**TASK GOAL**. Rewrite every line of the listing below, substituting "screen capture" for each occurrence of "screenshot" and leaving all other text unchanged. Omit the pictures from your answer.

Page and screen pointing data
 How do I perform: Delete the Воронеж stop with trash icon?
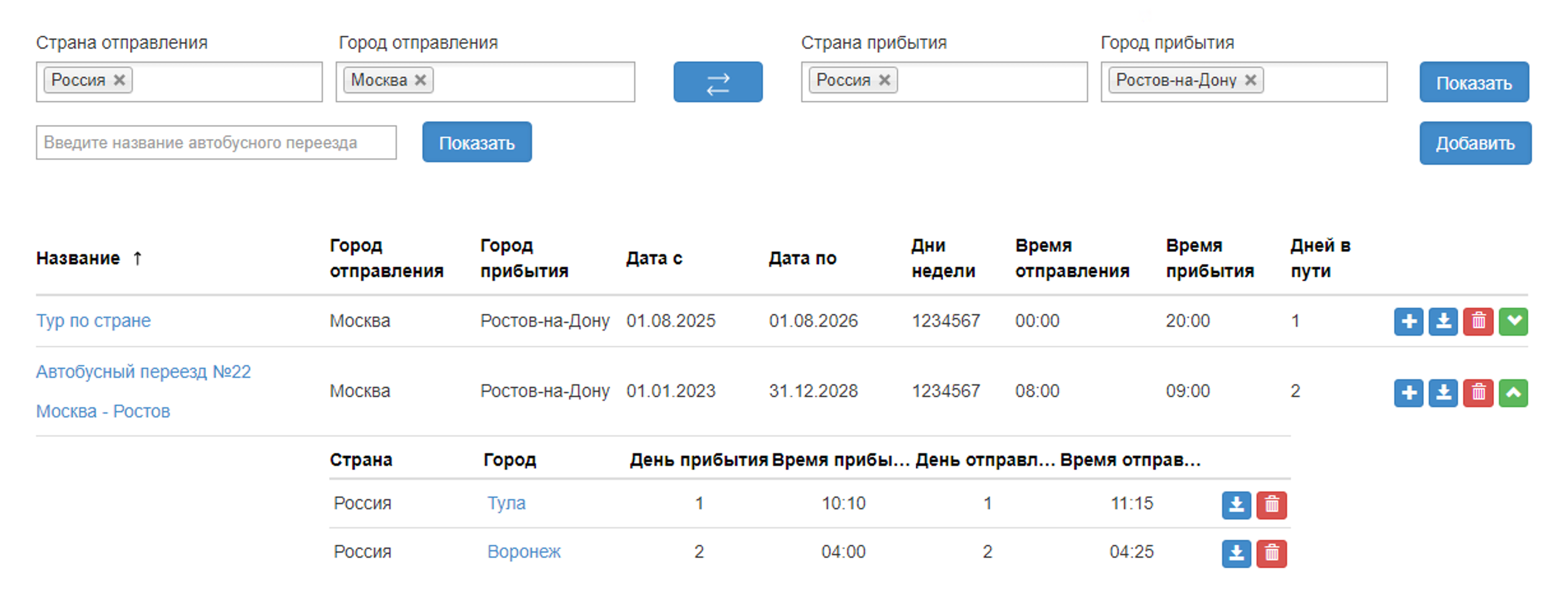[x=1271, y=553]
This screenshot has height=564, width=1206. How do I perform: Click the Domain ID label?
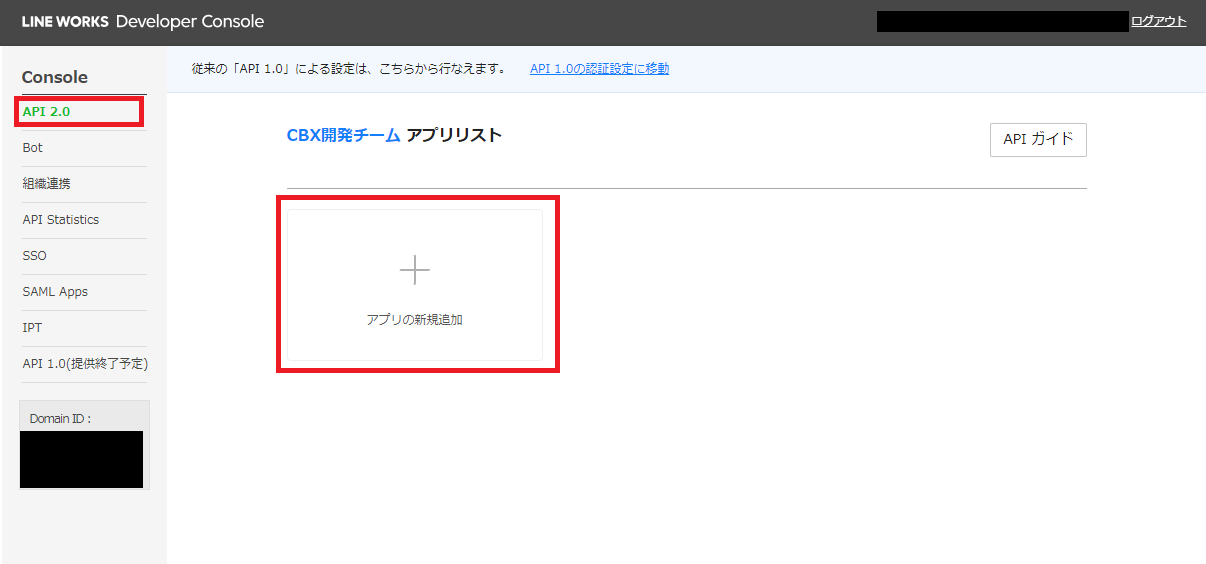pos(60,419)
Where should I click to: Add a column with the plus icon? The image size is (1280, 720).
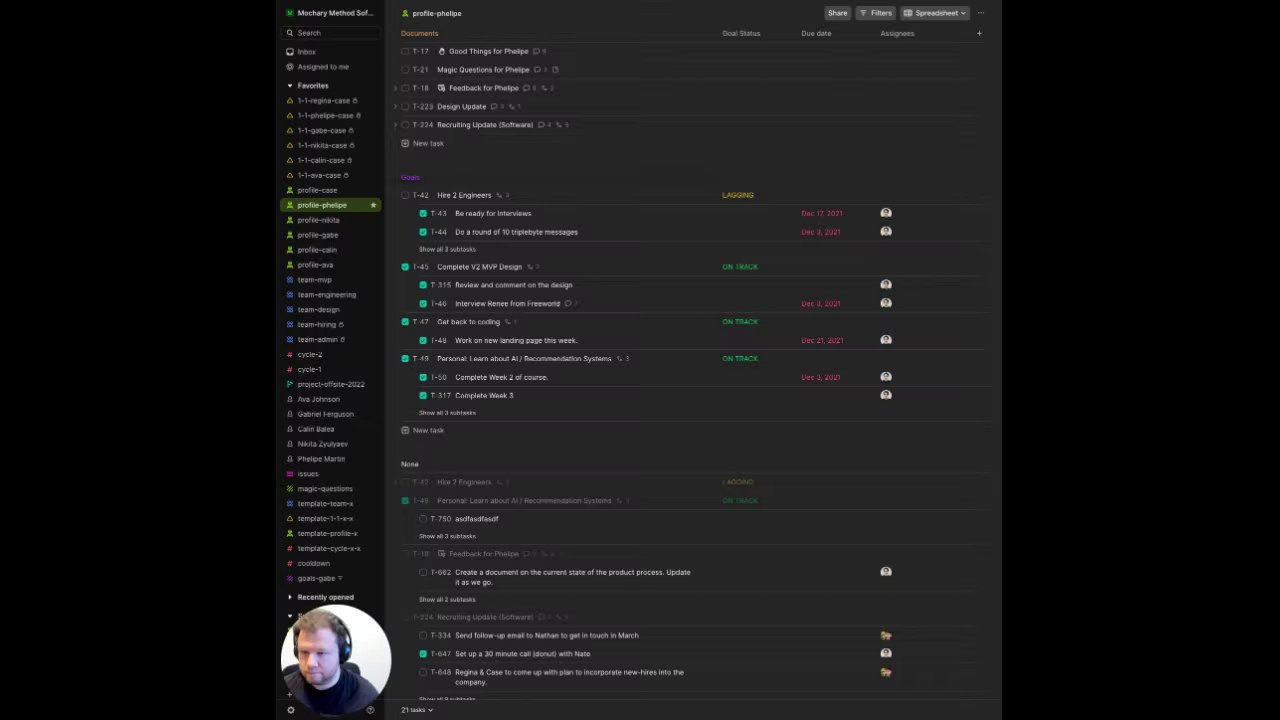pyautogui.click(x=979, y=33)
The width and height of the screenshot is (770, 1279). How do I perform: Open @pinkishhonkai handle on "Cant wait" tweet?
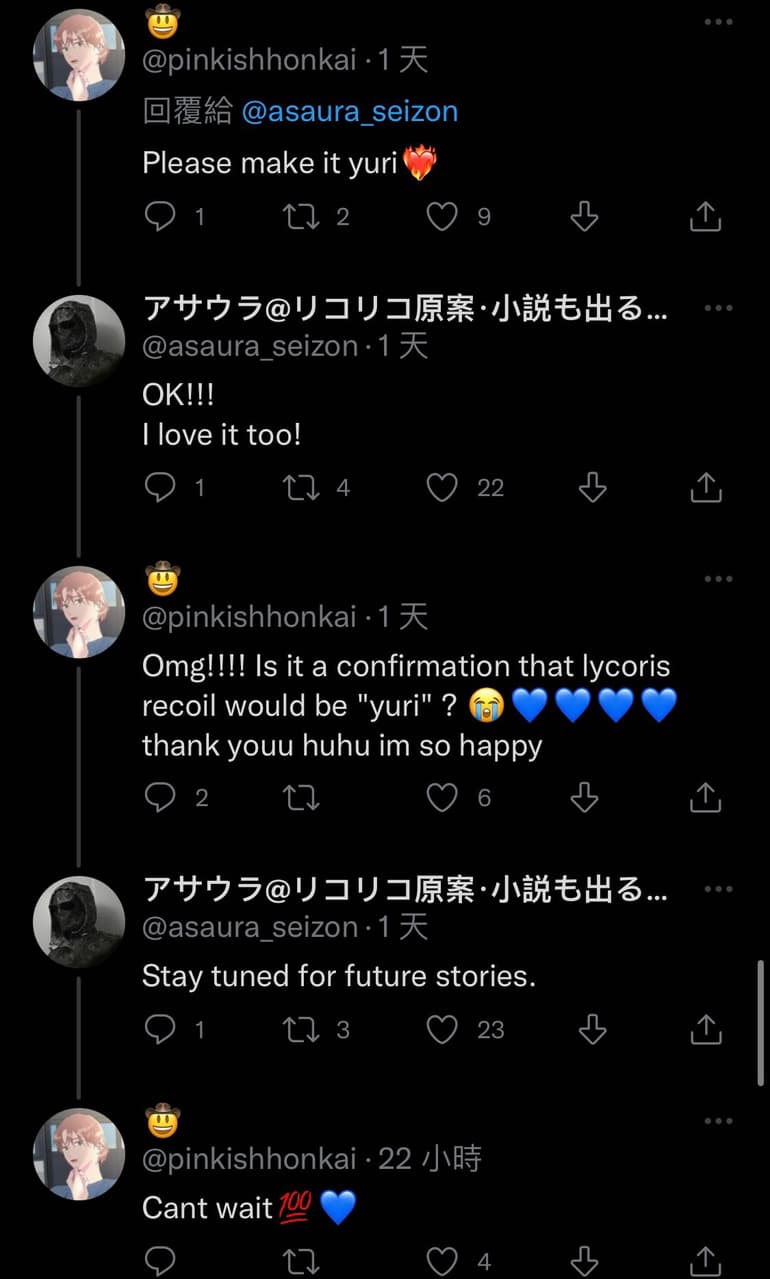[x=250, y=1159]
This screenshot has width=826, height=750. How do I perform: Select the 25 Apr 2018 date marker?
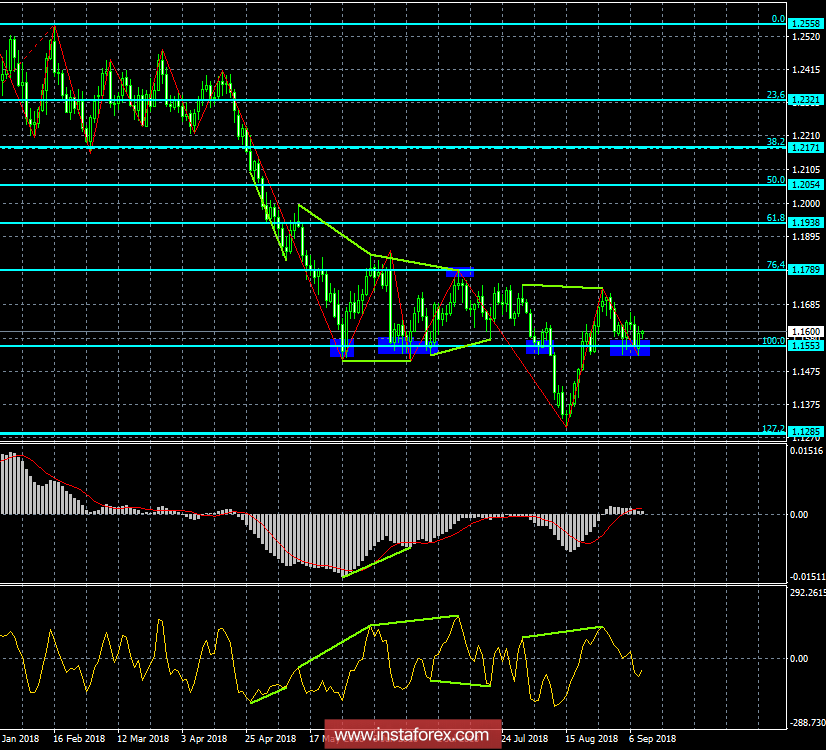pos(270,738)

**SOLUTION TO THE PROBLEM**.
 How do I perform: Delete the Воронеж stop with trash icon?
[x=1271, y=553]
This screen capture has height=564, width=1206. How do I perform: Click the Domain ID label?
pos(60,419)
Where should I click to: Add a column with the plus icon? The image size is (1280, 720).
pyautogui.click(x=979, y=33)
The width and height of the screen capture is (770, 1279). How do I perform: Open @pinkishhonkai handle on "Cant wait" tweet?
[x=250, y=1159]
This screen capture has width=826, height=750. How do I perform: Select the 25 Apr 2018 date marker?
pos(270,738)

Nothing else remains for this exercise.